**Source document:**

========

File picture: Ekaterina Bolovtsova, Pexels

THE PRIORITISATION of first-time entry students to benefit from the National Student Financial Aid Scheme (NSFAS) at the expense of those who require a second qualification, is not a disproportionate measure, the Supreme Court of Appeal (SCA) has ruled.

Changes were made to the 2020 guidelines for the bursary scheme, driven by a shortfall in the budget allocated to the scheme for the 2021 academic year. The result was that the NSFAS was not able to commit to funding students in the same manner as before.

This caused three students, who were enrolled for postgraduate LLB studies at Wits University, to turn to the Gauteng High Court, Pretoria, as they had lost their funding to their further studies.

They challenged the defunding of the postgraduate LLB (pursued as a second qualification) under the 2021 guidelines.

The high court ruled in their favour to receive further funding, but the NSFAS subsequently turned to the SCA to appeal the ruling.

Before registering for the two-year LLB programme, Samantha Moloi had been studying for a BA (Law) degree at the same university, from 2018. After completing the degree, in 2020, she proceeded to register for the two-year LLB degree at the start of the 2021 academic year.

========

**Data entries:**
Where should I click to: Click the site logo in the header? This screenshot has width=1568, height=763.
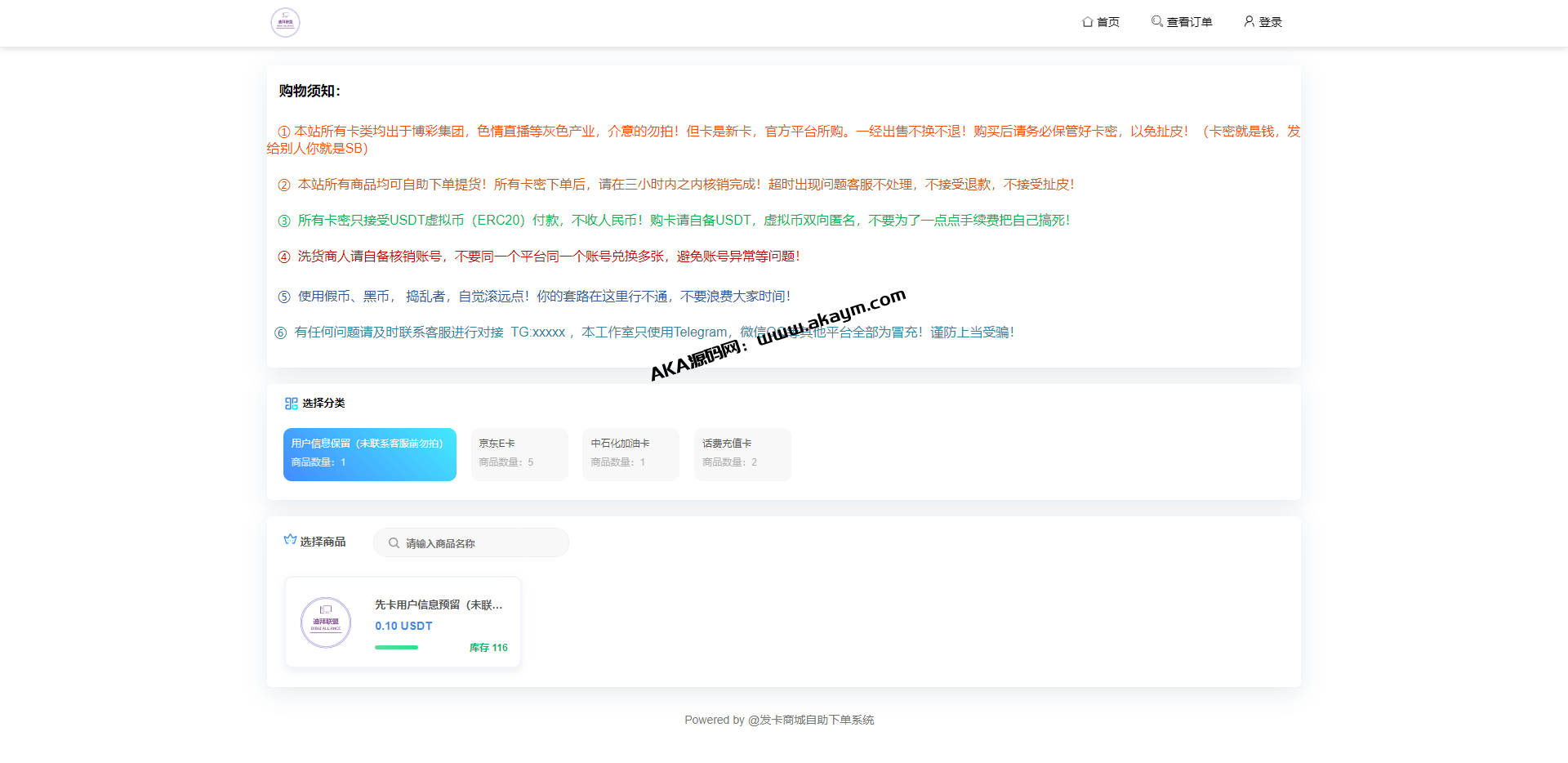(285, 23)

========

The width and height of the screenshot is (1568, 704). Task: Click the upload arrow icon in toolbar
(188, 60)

========

**Given task A:**
Answer these questions using the NSFAS court ruling article:
(i) What led to the changes in the 2020 guidelines for the bursary scheme?
(ii) At which university were the three students enrolled for postgraduate LLB studies?
(iii) In what year did Samantha Moloi begin studying for her BA (Law) degree?
**Given task B:** Shorten the paragraph of the NSFAS court ruling article that begins "Changes were made to the 2020 guidelines" into a single sentence that keeps its main facts.
**Given task C:** Resume the NSFAS court ruling article after its final sentence and write the next paragraph.

**Exercise result A:**
(i) A shortfall in the budget allocated to the scheme for the 2021 academic year
(ii) Wits University
(iii) 2018

**Exercise result B:** A budget shortfall for the 2021 academic year led to changes in the scheme's 2020 guidelines, leaving NSFAS unable to fund students as it had before.

**Exercise result C:**
She did so without applying to NSFAS for funding for the LLB degree. She believed that she would be automatically funded by the scheme, given that it was the only avenue through which to attain an LLB at Wits University at the time.

Her belief stemmed from the 2020 guidelines under which the LLB degree was one of the exceptions from the rule excluding postgraduate qualifications from NSFAS funding. She learnt in March 2021 that the postgraduate LLB had been defunded.

The other two students were in a similar boat.

In March 2021, the minister announced changes to the 2020 guidelines for the bursary scheme, due to budget shortfalls. The result was that the NSFAS was not able to commit to funding students in the same manner as before.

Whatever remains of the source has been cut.